Skip to main content
Log in

Mojo function

async_copy

async_copy[type: DType, //, size: Int, *, fill: OptionalReg[SIMD[type, 1]] = OptionalReg[SIMD[type, 1]]({:i1 0, 1}), bypass_L1_16B: Bool = True, l2_prefetch: OptionalReg[Int] = OptionalReg[Int]({:i1 0, 1}), eviction_policy: CacheEviction = CacheEviction(0)](src: UnsafePointer[SIMD[type, 1], address_space=AddressSpace(1)], dst: UnsafePointer[SIMD[type, 1], address_space=AddressSpace(3)], src_size: SIMD[int32, 1] = __init__[__mlir_type.!pop.int_literal](0), predicate: Bool = False)

Asynchronously copies data from global memory to shared memory.

This function provides a high-performance asynchronous memory copy operation with configurable caching behavior, prefetching, and fill values.
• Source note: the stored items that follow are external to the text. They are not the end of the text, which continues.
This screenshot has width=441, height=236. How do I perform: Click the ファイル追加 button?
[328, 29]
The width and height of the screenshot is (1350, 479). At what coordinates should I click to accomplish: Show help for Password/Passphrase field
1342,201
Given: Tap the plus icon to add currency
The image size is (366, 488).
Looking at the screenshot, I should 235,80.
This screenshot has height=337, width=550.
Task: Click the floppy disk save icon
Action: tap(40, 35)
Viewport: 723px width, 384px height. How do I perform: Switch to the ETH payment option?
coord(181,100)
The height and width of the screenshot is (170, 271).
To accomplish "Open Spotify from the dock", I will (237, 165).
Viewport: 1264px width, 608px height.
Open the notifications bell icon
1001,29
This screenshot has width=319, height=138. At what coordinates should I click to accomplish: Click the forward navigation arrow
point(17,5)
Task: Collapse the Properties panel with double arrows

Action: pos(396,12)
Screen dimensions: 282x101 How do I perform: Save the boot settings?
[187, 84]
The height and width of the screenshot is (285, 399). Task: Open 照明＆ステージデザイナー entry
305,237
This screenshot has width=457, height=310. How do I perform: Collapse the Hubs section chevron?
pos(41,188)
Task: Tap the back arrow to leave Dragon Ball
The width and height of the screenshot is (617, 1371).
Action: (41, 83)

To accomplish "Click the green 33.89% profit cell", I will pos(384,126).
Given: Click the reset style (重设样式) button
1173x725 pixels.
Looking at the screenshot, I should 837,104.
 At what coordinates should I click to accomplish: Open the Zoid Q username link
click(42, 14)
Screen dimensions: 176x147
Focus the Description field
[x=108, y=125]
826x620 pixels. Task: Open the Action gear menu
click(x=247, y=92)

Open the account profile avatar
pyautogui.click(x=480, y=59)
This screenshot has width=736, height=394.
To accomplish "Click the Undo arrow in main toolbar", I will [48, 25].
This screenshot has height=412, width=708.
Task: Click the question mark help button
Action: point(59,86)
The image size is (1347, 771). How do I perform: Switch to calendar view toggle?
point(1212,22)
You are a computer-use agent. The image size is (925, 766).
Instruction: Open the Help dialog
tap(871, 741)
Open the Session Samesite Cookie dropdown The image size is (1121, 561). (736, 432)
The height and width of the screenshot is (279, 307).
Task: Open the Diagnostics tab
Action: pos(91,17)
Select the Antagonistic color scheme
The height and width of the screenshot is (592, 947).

It maps directly to the PTX cp.async instruction on NVIDIA GPUs.

Constraints:

  • Fill value only supported for types <= 32 bits. - Size must be 4, 8, or 16 bytes. - Cannot enable both L2 prefetch and L1 bypass. - L2 prefetch size must be 64, 128, or 256 bytes.

Parameters:

  • type (DType): The data type to copy (e.g. float32, int32).
  • size (Int): Number of bytes to copy (must be 4, 8, or 16).
  • fill (OptionalReg[SIMD[type, 1]]): Optional fill value for uncopied bytes when src_size < size.
  • bypass_L1_16B (Bool): If True, bypasses L1 cache for 16-byte copies.
  • l2_prefetch (OptionalReg[Int]): Optional L2 prefetch size (64, 128, or 256 bytes).
  • eviction_policy (CacheEviction): Cache eviction policy for the copy operation.

Args:

  • src (UnsafePointer[SIMD[type, 1], address_space=AddressSpace(1)]): Source pointer in global memory.
  • dst (UnsafePointer[SIMD[type, 1], address_space=AddressSpace(3)]): Destination pointer in shared memory.
  • src_size (SIMD[int32, 1]): Actual bytes to copy from src (remaining bytes use fill value).
  • predicate (Bool): Optional predicate to conditionally execute the copy.